The legislation also excludes relief from a cap on how much state and local taxes Americans can deduct off their federal taxes, which has been a top priority for some Democrats in high-tax states. Sen. Robert Menendez, D-N.J., told Axios on Wednesday that the matter “should be addressed” in a final bill.
To secure Sinema’s support for the bill, Democrats dropped what tax experts have characterized as a loophole primarily benefiting the private-equity industry. That provision would have raised roughly $13 billion.
– Health Care
Democrats will have to come to terms with the failure of their ambitions to expand health care to two other groups—millions of poor Americans in Republican-controlled states and senior citizens.
President Barack Obama’s Affordable Care Act required states to expand Medicaid to those earning up to 133% of the federal poverty level. But the Supreme Court made such a move optional, and many GOP-run states refused. Advocates had hoped to ensure the plan extended Medicaid to cover these groups, which would have expanded coverage to roughly 2.2 million people, many of whom live in the South. It was a huge priority for several vulnerable Democrats, such as Sen. Raphael G. Warnock (Ga.).
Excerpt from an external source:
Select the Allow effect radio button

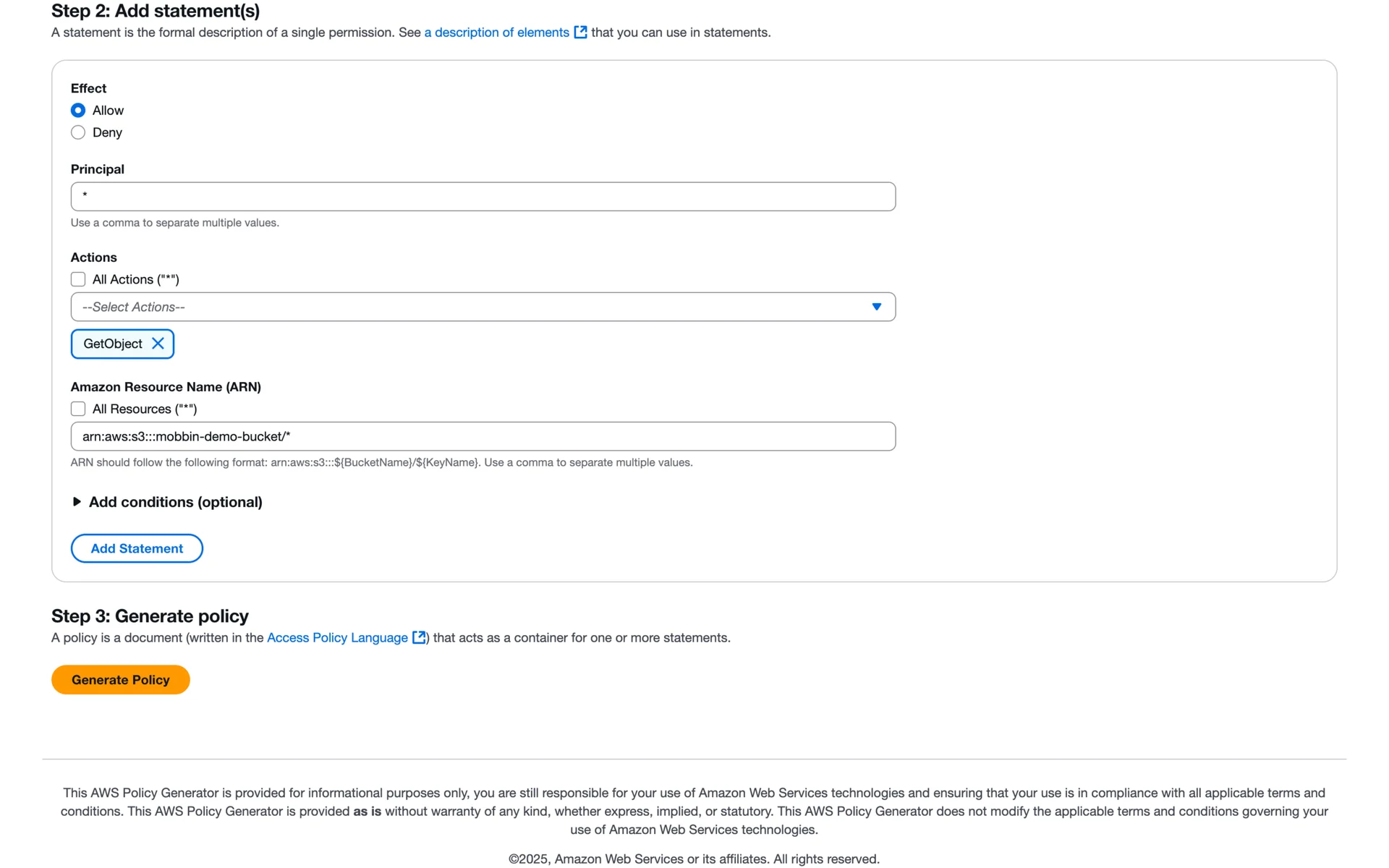point(78,111)
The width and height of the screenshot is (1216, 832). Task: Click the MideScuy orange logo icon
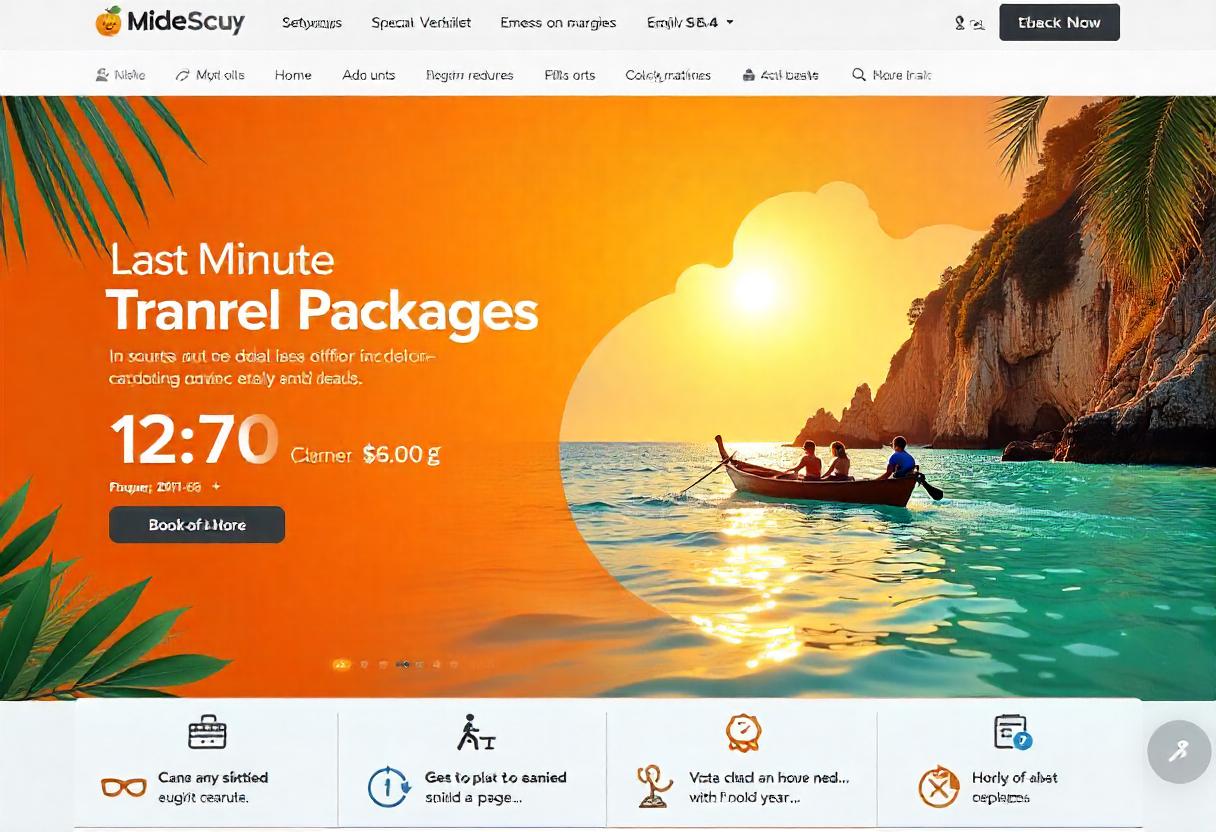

Last summer, more-liberal Democrats were also pushing for a major expansion of Medicare—allowing the program to cover vision, dental and hearing services. But that’s been out of talks since the fall.
The deal also cut some of Biden’s priorities, such as infusing hundreds of billions into home care for the elderly and those with disabilities.
And it doesn’t include provisions that could help provide health insurance for new mothers who earn low incomes, as well as some of the nation’s most vulnerable children. Earlier versions would have permanently funded coverage for low-income kids and expanded Medicaid to provide benefits for a year after giving birth in every state.